(Dataset)

-----

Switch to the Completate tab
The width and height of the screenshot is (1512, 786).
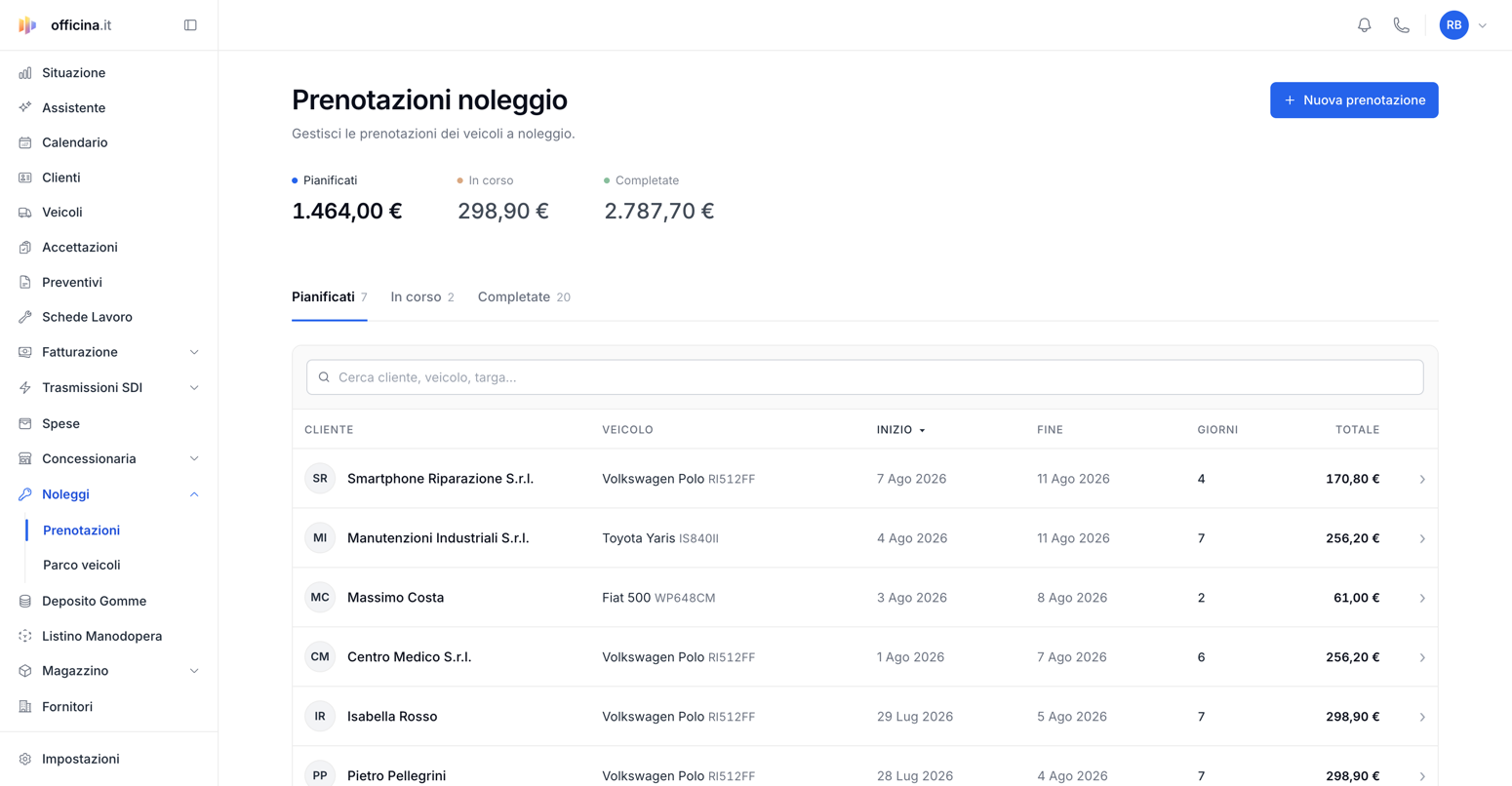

-----

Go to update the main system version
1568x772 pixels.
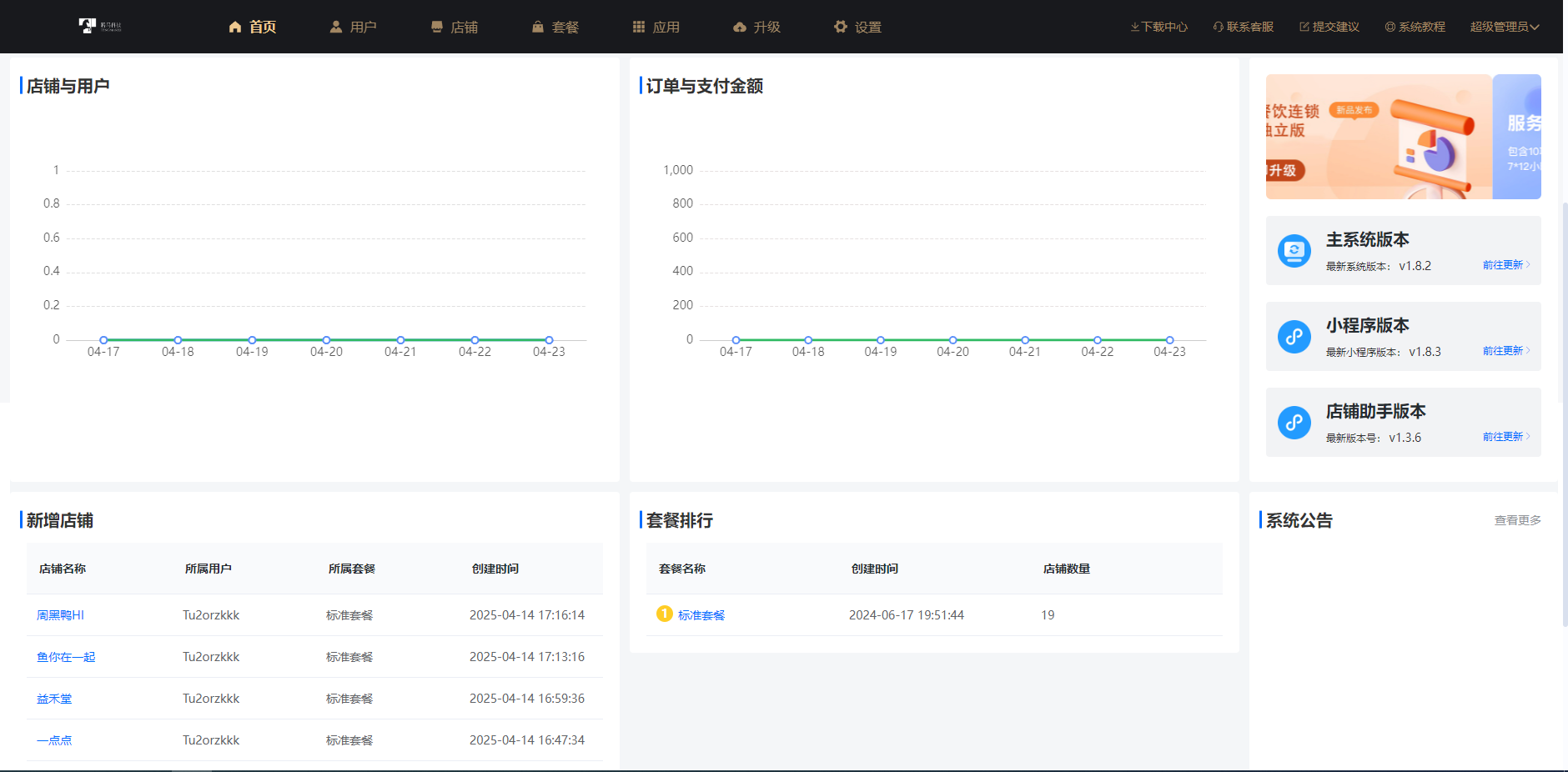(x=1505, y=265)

-----

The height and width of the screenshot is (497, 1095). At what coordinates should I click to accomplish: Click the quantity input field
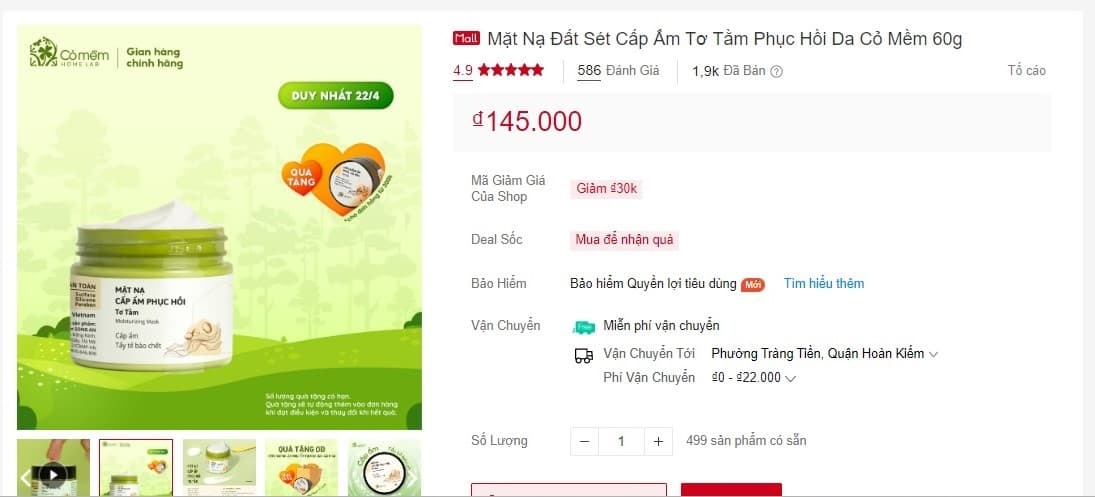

-----

(How to complete this task)
Search the listing above for the lines with "Switch to the Completate tab" and "The width and", then output those lines and all lines between them exactly.

(Task response)
Switch to the Completate tab
The width and height of the screenshot is (1512, 786).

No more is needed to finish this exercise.